▸ **Required work**: Retype the whole listing that follows so that it matches the original exactly.

▸ **Information**:

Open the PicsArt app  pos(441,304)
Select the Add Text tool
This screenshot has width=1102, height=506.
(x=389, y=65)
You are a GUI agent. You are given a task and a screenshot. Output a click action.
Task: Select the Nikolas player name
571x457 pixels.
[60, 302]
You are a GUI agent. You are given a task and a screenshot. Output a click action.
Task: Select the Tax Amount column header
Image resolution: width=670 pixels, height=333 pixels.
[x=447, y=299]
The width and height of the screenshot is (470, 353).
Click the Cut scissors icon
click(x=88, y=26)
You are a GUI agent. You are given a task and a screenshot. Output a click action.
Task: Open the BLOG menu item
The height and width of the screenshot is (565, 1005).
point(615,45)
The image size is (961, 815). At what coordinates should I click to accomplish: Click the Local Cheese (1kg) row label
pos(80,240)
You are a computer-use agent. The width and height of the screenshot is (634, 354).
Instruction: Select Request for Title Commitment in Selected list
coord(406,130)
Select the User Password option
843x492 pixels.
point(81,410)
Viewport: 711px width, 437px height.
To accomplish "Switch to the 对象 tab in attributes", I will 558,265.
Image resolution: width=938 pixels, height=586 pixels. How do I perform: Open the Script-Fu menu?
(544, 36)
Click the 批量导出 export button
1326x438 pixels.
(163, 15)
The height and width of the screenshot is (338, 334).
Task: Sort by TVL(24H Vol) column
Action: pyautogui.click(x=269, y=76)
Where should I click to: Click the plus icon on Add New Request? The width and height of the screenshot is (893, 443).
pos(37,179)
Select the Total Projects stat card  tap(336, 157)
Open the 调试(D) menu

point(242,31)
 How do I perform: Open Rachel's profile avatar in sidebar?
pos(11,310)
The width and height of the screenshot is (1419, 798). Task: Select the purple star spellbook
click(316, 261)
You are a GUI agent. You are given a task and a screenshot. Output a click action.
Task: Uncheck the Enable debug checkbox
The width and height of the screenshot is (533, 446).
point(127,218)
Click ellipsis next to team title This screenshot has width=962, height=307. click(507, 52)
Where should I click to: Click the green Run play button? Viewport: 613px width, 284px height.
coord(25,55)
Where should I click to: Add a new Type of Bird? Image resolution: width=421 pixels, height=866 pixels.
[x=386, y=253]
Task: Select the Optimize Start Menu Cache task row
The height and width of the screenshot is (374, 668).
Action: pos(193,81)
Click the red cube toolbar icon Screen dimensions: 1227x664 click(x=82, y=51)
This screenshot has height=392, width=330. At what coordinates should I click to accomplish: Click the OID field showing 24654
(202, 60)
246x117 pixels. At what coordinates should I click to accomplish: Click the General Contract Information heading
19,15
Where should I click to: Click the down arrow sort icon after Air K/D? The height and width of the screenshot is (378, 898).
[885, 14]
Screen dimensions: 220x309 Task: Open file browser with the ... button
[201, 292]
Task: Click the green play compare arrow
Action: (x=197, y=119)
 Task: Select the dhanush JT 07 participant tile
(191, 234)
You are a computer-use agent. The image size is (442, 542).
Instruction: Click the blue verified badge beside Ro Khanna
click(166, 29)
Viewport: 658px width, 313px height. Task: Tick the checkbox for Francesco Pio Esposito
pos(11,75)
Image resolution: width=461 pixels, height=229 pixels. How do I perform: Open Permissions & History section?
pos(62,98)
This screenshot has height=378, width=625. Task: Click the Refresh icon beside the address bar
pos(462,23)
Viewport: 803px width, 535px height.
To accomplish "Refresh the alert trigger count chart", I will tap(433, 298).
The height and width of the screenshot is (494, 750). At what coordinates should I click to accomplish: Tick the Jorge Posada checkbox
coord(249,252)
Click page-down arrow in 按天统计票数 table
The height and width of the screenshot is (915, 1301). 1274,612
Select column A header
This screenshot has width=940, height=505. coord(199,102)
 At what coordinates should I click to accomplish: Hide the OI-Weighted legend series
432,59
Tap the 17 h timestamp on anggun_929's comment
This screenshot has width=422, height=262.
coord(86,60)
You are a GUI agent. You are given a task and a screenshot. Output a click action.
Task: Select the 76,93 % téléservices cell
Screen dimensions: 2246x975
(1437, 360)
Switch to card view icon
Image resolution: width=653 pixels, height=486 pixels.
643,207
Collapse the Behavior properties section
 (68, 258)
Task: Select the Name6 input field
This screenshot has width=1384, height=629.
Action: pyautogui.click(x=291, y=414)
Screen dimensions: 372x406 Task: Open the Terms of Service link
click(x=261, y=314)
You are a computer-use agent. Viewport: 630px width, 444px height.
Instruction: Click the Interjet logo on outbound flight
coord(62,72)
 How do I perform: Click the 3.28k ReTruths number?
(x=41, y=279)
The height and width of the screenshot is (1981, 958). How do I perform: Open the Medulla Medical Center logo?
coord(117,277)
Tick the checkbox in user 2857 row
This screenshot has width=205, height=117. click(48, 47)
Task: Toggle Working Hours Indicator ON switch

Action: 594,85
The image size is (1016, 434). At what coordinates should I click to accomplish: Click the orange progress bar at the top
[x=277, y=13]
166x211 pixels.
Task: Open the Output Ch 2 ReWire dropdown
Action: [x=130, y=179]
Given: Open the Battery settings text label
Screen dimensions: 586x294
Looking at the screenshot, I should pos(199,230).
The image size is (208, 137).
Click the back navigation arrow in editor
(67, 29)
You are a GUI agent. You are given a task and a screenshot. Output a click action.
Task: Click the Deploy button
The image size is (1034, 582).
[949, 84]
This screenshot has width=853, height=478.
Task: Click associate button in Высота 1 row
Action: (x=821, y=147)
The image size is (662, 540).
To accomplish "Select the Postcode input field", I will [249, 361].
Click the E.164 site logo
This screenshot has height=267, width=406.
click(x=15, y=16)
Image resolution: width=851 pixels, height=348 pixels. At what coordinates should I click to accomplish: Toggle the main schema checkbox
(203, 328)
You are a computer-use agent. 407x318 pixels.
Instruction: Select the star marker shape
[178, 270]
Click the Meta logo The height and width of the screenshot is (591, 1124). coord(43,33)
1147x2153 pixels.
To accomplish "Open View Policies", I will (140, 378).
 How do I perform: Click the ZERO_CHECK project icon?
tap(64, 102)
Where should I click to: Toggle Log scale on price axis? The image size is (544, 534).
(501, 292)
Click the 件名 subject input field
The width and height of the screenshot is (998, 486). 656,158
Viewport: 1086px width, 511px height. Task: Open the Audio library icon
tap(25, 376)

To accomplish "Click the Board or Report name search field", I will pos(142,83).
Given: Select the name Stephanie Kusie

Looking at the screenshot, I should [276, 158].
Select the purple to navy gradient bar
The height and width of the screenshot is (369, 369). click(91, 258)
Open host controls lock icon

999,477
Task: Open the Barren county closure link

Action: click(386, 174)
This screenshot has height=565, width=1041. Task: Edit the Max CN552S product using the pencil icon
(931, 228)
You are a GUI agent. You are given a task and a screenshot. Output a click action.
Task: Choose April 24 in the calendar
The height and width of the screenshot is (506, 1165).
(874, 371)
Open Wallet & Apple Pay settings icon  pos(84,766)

▸ **Answer to this task**:
Open the PicsArt app  pos(441,304)
Select the Add Text tool
This screenshot has width=1102, height=506.
(x=389, y=65)
You are a GUI agent. You are given a task and a screenshot. Output a click action.
Task: Select the Nikolas player name
571x457 pixels.
[60, 302]
You are a GUI agent. You are given a task and a screenshot. Output a click action.
Task: Select the Tax Amount column header
Image resolution: width=670 pixels, height=333 pixels.
[x=447, y=299]
The width and height of the screenshot is (470, 353).
Click the Cut scissors icon
click(x=88, y=26)
You are a GUI agent. You are given a task and a screenshot. Output a click action.
Task: Open the BLOG menu item
The height and width of the screenshot is (565, 1005).
point(615,45)
The image size is (961, 815). At what coordinates should I click to accomplish: Click the Local Cheese (1kg) row label
pos(80,240)
You are a computer-use agent. The width and height of the screenshot is (634, 354).
Instruction: Select Request for Title Commitment in Selected list
coord(406,130)
Select the User Password option
843x492 pixels.
point(81,410)
Viewport: 711px width, 437px height.
To accomplish "Switch to the 对象 tab in attributes", I will 558,265.
Image resolution: width=938 pixels, height=586 pixels. How do I perform: Open the Script-Fu menu?
(544, 36)
Click the 批量导出 export button
1326x438 pixels.
(163, 15)
The height and width of the screenshot is (338, 334).
Task: Sort by TVL(24H Vol) column
Action: pyautogui.click(x=269, y=76)
Where should I click to: Click the plus icon on Add New Request? The width and height of the screenshot is (893, 443).
pos(37,179)
Select the Total Projects stat card  tap(336, 157)
Open the 调试(D) menu

point(242,31)
 How do I perform: Open Rachel's profile avatar in sidebar?
pos(11,310)
The width and height of the screenshot is (1419, 798). Task: Select the purple star spellbook
click(316, 261)
You are a GUI agent. You are given a task and a screenshot. Output a click action.
Task: Uncheck the Enable debug checkbox
The width and height of the screenshot is (533, 446).
point(127,218)
Click ellipsis next to team title This screenshot has width=962, height=307. click(507, 52)
Where should I click to: Click the green Run play button? Viewport: 613px width, 284px height.
coord(25,55)
Where should I click to: Add a new Type of Bird? Image resolution: width=421 pixels, height=866 pixels.
[x=386, y=253]
Task: Select the Optimize Start Menu Cache task row
The height and width of the screenshot is (374, 668).
Action: pos(193,81)
Click the red cube toolbar icon Screen dimensions: 1227x664 click(x=82, y=51)
This screenshot has height=392, width=330. At what coordinates should I click to accomplish: Click the OID field showing 24654
(202, 60)
246x117 pixels. At what coordinates should I click to accomplish: Click the General Contract Information heading
19,15
Where should I click to: Click the down arrow sort icon after Air K/D? The height and width of the screenshot is (378, 898).
[885, 14]
Screen dimensions: 220x309 Task: Open file browser with the ... button
[201, 292]
Task: Click the green play compare arrow
Action: (x=197, y=119)
 Task: Select the dhanush JT 07 participant tile
(191, 234)
You are a computer-use agent. The image size is (442, 542).
Instruction: Click the blue verified badge beside Ro Khanna
click(166, 29)
Viewport: 658px width, 313px height. Task: Tick the checkbox for Francesco Pio Esposito
pos(11,75)
Image resolution: width=461 pixels, height=229 pixels. How do I perform: Open Permissions & History section?
pos(62,98)
This screenshot has height=378, width=625. Task: Click the Refresh icon beside the address bar
pos(462,23)
Viewport: 803px width, 535px height.
To accomplish "Refresh the alert trigger count chart", I will tap(433, 298).
The height and width of the screenshot is (494, 750). At what coordinates should I click to accomplish: Tick the Jorge Posada checkbox
coord(249,252)
Click page-down arrow in 按天统计票数 table
The height and width of the screenshot is (915, 1301). 1274,612
Select column A header
This screenshot has width=940, height=505. coord(199,102)
 At what coordinates should I click to accomplish: Hide the OI-Weighted legend series
432,59
Tap the 17 h timestamp on anggun_929's comment
This screenshot has width=422, height=262.
coord(86,60)
You are a GUI agent. You are given a task and a screenshot. Output a click action.
Task: Select the 76,93 % téléservices cell
Screen dimensions: 2246x975
(1437, 360)
Switch to card view icon
Image resolution: width=653 pixels, height=486 pixels.
643,207
Collapse the Behavior properties section
 (68, 258)
Task: Select the Name6 input field
This screenshot has width=1384, height=629.
Action: pyautogui.click(x=291, y=414)
Screen dimensions: 372x406 Task: Open the Terms of Service link
click(x=261, y=314)
You are a computer-use agent. Viewport: 630px width, 444px height.
Instruction: Click the Interjet logo on outbound flight
coord(62,72)
 How do I perform: Click the 3.28k ReTruths number?
(x=41, y=279)
The height and width of the screenshot is (1981, 958). How do I perform: Open the Medulla Medical Center logo?
coord(117,277)
Tick the checkbox in user 2857 row
This screenshot has width=205, height=117. click(48, 47)
Task: Toggle Working Hours Indicator ON switch

Action: 594,85
The image size is (1016, 434). At what coordinates should I click to accomplish: Click the orange progress bar at the top
[x=277, y=13]
166x211 pixels.
Task: Open the Output Ch 2 ReWire dropdown
Action: [x=130, y=179]
Given: Open the Battery settings text label
Screen dimensions: 586x294
Looking at the screenshot, I should pos(199,230).
The image size is (208, 137).
Click the back navigation arrow in editor
(67, 29)
You are a GUI agent. You are given a task and a screenshot. Output a click action.
Task: Click the Deploy button
The image size is (1034, 582).
[949, 84]
This screenshot has width=853, height=478.
Task: Click associate button in Высота 1 row
Action: (x=821, y=147)
The image size is (662, 540).
To accomplish "Select the Postcode input field", I will [249, 361].
Click the E.164 site logo
This screenshot has height=267, width=406.
click(x=15, y=16)
Image resolution: width=851 pixels, height=348 pixels. At what coordinates should I click to accomplish: Toggle the main schema checkbox
(203, 328)
You are a computer-use agent. 407x318 pixels.
Instruction: Select the star marker shape
[178, 270]
Click the Meta logo The height and width of the screenshot is (591, 1124). coord(43,33)
1147x2153 pixels.
To accomplish "Open View Policies", I will (140, 378).
 How do I perform: Click the ZERO_CHECK project icon?
tap(64, 102)
Where should I click to: Toggle Log scale on price axis? The image size is (544, 534).
(501, 292)
Click the 件名 subject input field
The width and height of the screenshot is (998, 486). 656,158
Viewport: 1086px width, 511px height. Task: Open the Audio library icon
tap(25, 376)

To accomplish "Click the Board or Report name search field", I will pos(142,83).
Given: Select the name Stephanie Kusie

Looking at the screenshot, I should [276, 158].
Select the purple to navy gradient bar
The height and width of the screenshot is (369, 369). click(91, 258)
Open host controls lock icon

999,477
Task: Open the Barren county closure link

Action: click(386, 174)
This screenshot has height=565, width=1041. Task: Edit the Max CN552S product using the pencil icon
(931, 228)
You are a GUI agent. You are given a task and a screenshot. Output a click action.
Task: Choose April 24 in the calendar
The height and width of the screenshot is (506, 1165).
(874, 371)
Open Wallet & Apple Pay settings icon  pos(84,766)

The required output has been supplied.